Pierrot; eu sempre me vejo nele!

:)

Excelente texto.

Fanii disse...

Triste mas gostei...XD

Pâmela disse...

E o Pierrot nem notou que, do outro lado, na arquibancada, outros olhos sinceros procuravam pelos seus...

=)

Sempre tem uma alternativa para o final.

Geovanna A. disse...

Pierrot só queria amar. Bom, temos algo em comum :D
na boa, você escreve MUITO. queria poder ter esse dom da palavra :D
adoro esse blog.. venho sempre mas sempre esqueço de comentar. mas enfim
liindo :D

Daninha disse...

Pierrot ainda há de encontrar lábios e olhares sinceros, e que o ame.

Beijos Sam

Muni disse...

circo é uma negócio meio agridoce, sem tem um lado trágico, ou assustador... ou talvez seja só o meu lado problemático falando :)

Angie disse...

Acho o circo fascinante.Pena que hoje em dia tenham poucos de qualidade,e os que existem pedem uma quantia absurda...
Palavras são erros,e os erros são seus!

Anônimo disse...

É rock com as palavras doces da bossa. :)
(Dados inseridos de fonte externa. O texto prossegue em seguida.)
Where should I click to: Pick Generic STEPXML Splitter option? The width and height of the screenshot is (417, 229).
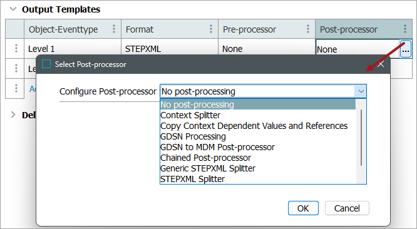208,168
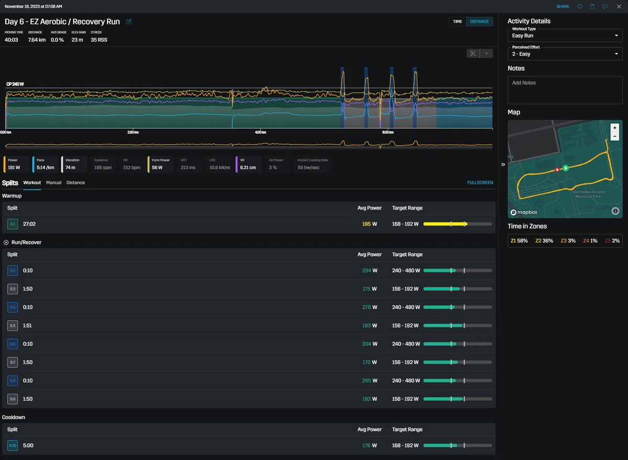628x460 pixels.
Task: Collapse the Run/Recover split group
Action: (x=6, y=243)
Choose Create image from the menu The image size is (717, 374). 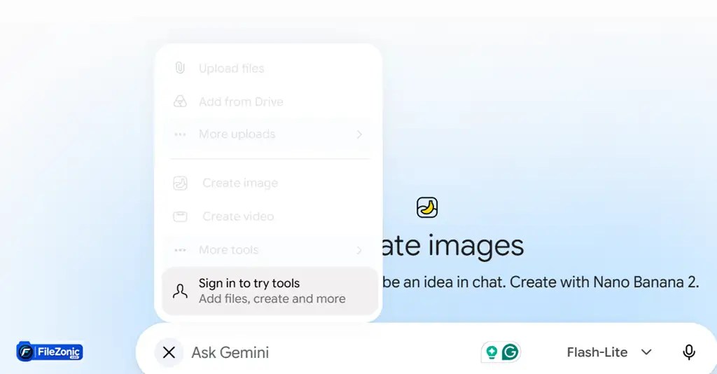269,183
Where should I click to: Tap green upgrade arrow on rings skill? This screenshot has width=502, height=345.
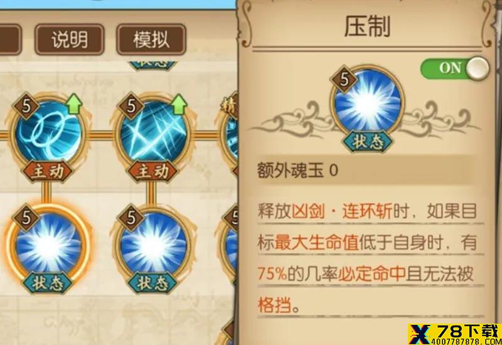(74, 104)
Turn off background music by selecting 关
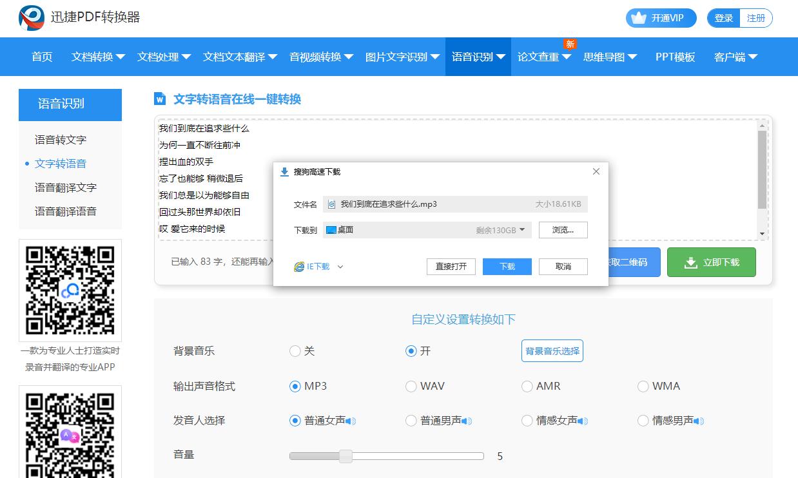798x478 pixels. [296, 351]
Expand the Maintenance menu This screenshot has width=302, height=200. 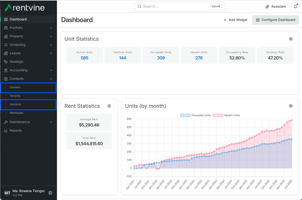coord(28,122)
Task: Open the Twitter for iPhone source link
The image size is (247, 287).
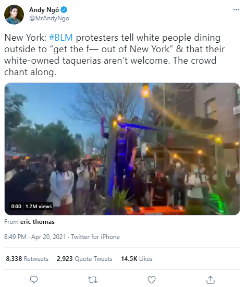Action: [x=95, y=237]
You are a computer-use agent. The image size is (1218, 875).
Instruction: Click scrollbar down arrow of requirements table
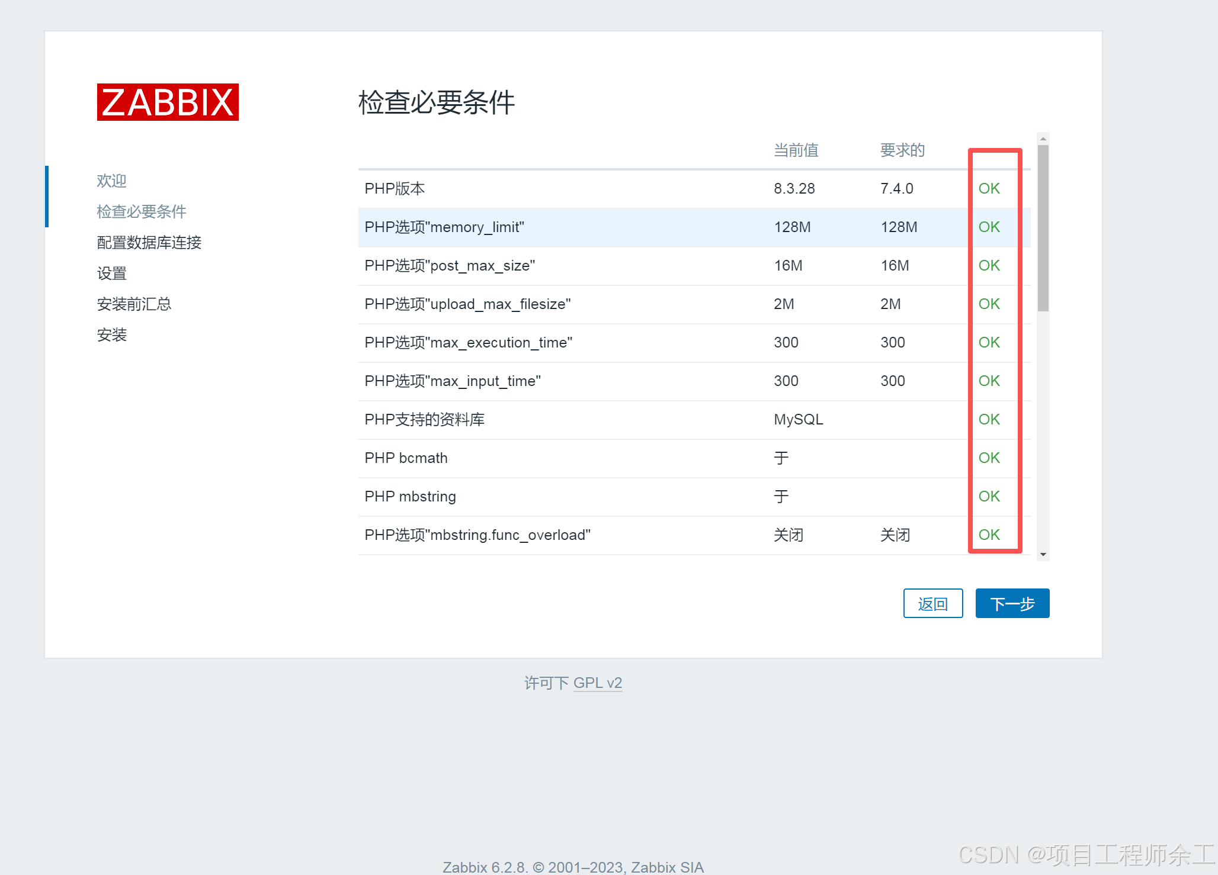click(x=1043, y=555)
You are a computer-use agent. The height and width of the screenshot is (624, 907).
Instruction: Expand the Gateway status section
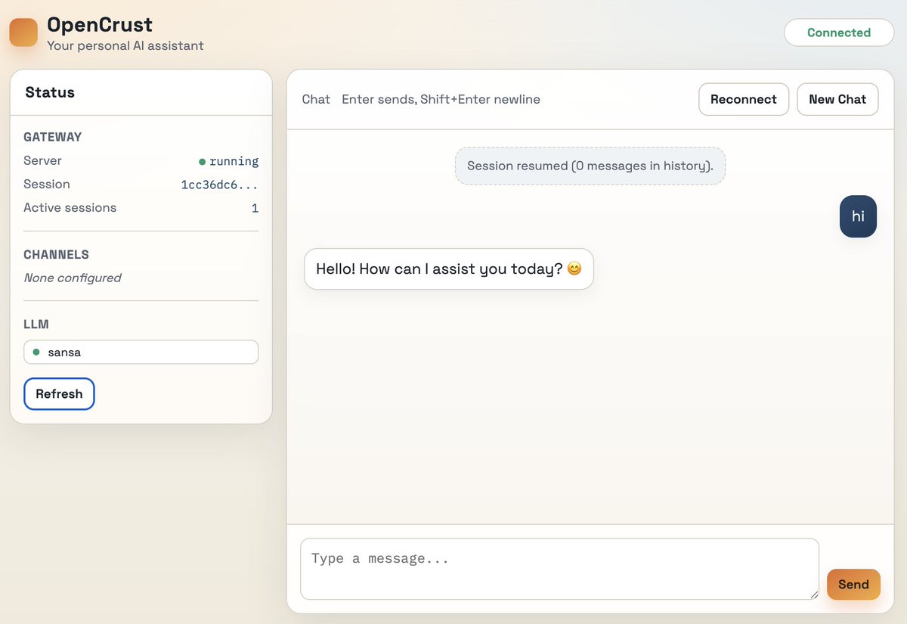52,137
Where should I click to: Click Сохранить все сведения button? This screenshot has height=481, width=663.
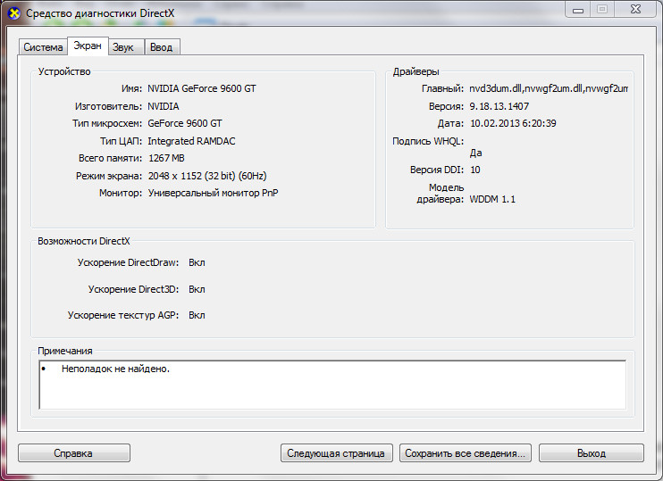point(466,453)
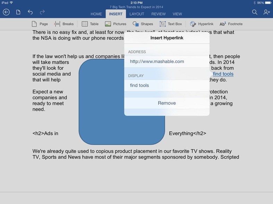Open the File document icon

click(x=18, y=12)
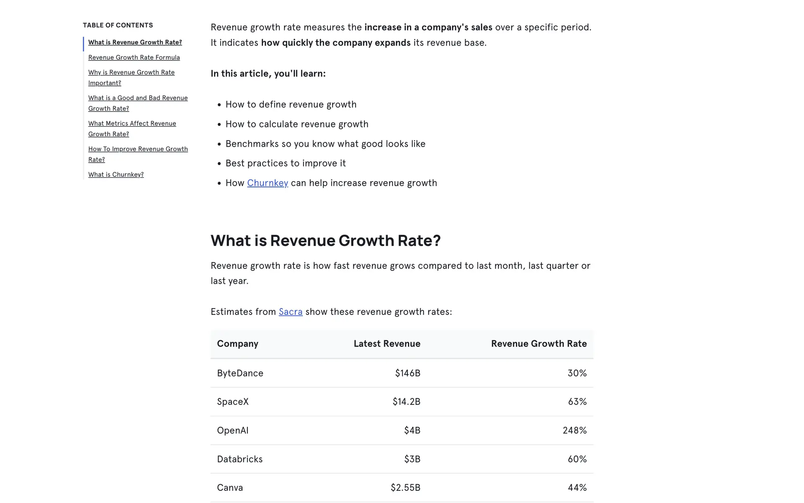Click the Company column header

(237, 344)
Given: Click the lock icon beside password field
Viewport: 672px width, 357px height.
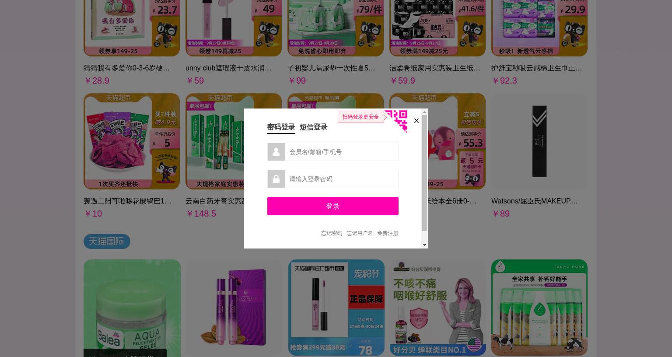Looking at the screenshot, I should 276,179.

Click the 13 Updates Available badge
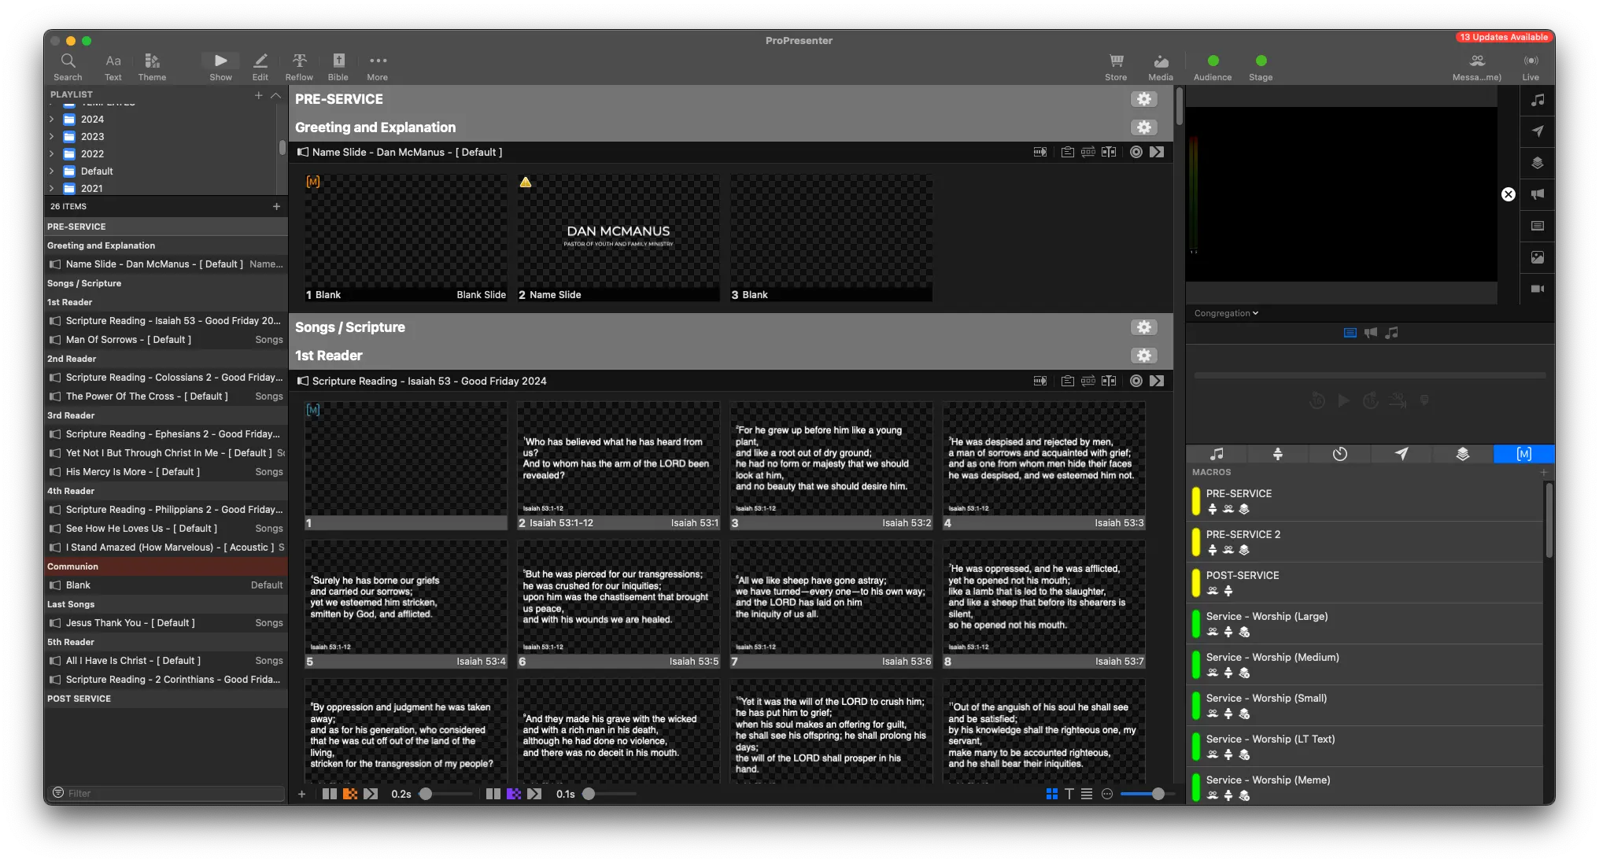pyautogui.click(x=1504, y=37)
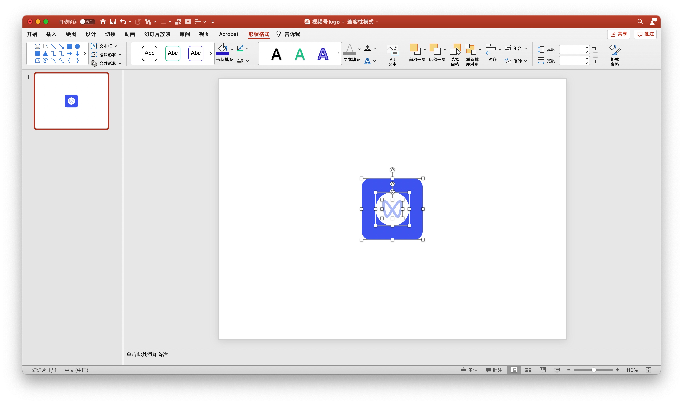This screenshot has height=404, width=683.
Task: Click the Share (共享) button
Action: pos(618,34)
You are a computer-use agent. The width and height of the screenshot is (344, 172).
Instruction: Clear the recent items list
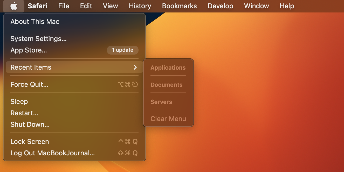click(x=168, y=118)
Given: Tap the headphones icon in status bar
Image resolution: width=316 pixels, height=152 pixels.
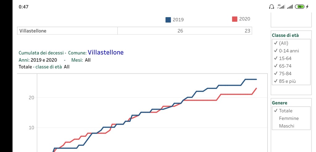Looking at the screenshot, I should (272, 7).
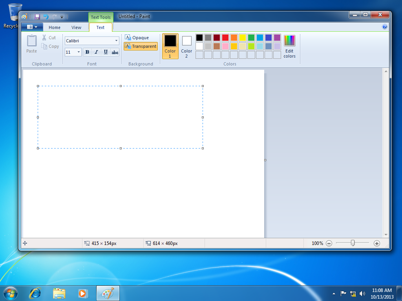Click zoom out minus button
The width and height of the screenshot is (402, 301).
pyautogui.click(x=329, y=243)
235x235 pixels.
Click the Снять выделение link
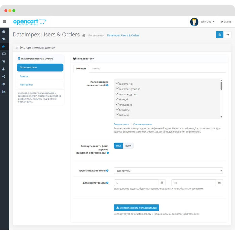pyautogui.click(x=143, y=124)
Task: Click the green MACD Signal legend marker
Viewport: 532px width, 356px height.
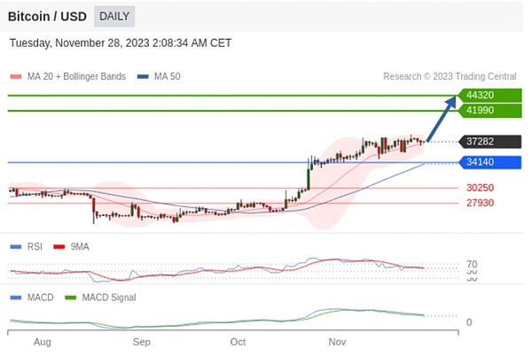Action: click(x=73, y=298)
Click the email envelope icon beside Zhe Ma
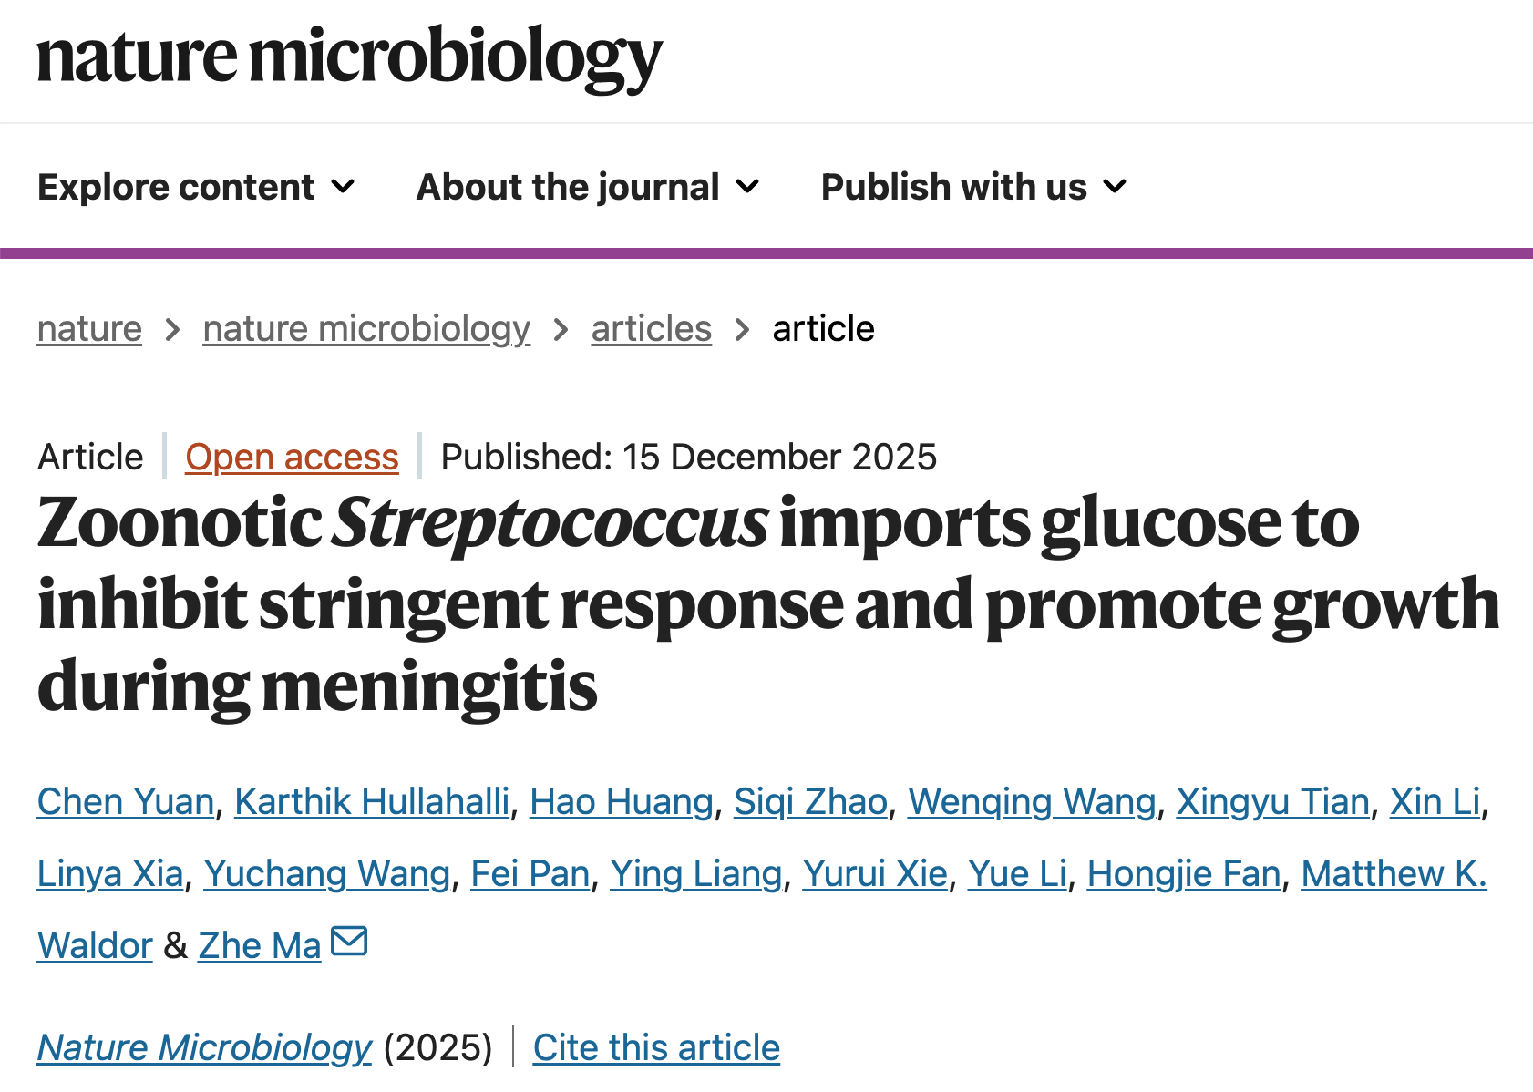 click(x=349, y=941)
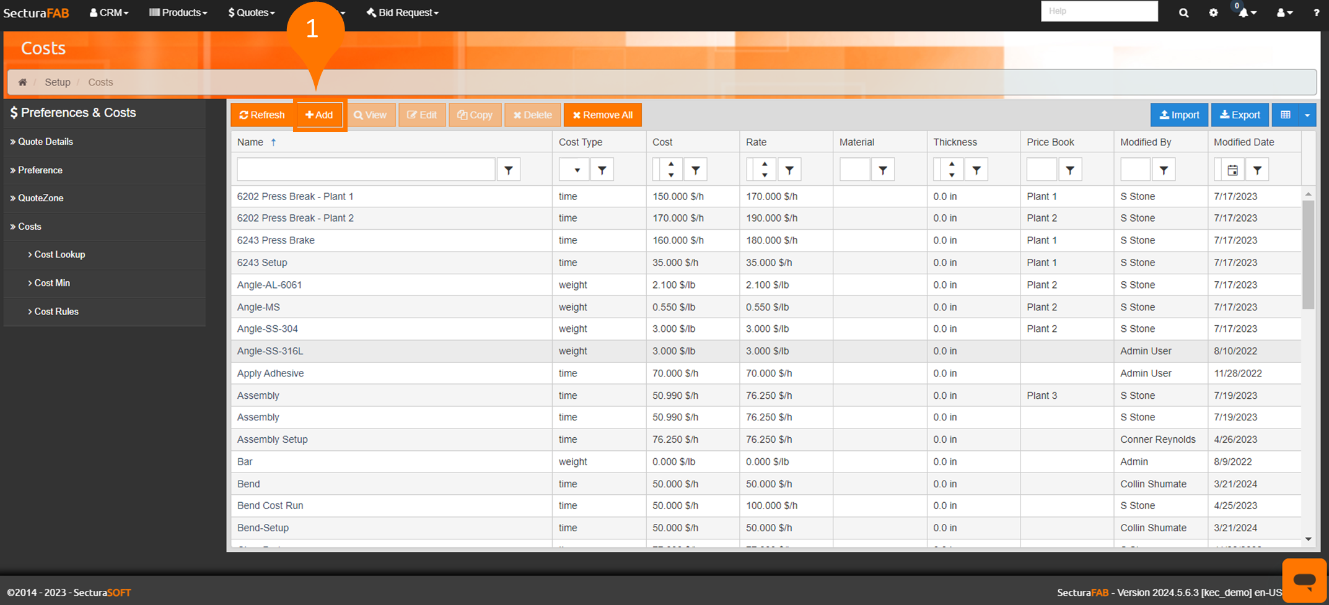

Eu achei tão fofa a inôcencia do conto. Faz tempo que não leio coisas assim. Nem preciso dizer que gostei do blog inteiro, né? HDUAHDUAH.

Thais disse...

Lindo conto... é triste, mas tem sua beleza, sua leveza, melancolia... lindo! Parabéns! *-*

Ricardo Lima disse...

Quem nunca passou por isso? De ñ ter o amor ao seu lado,amor compartilhado, e ver o amor despedaçado!!! Muito loko Saminha, parabéns gagota saudades de ti.
Bjs...
De seu primo q vc esqueceu...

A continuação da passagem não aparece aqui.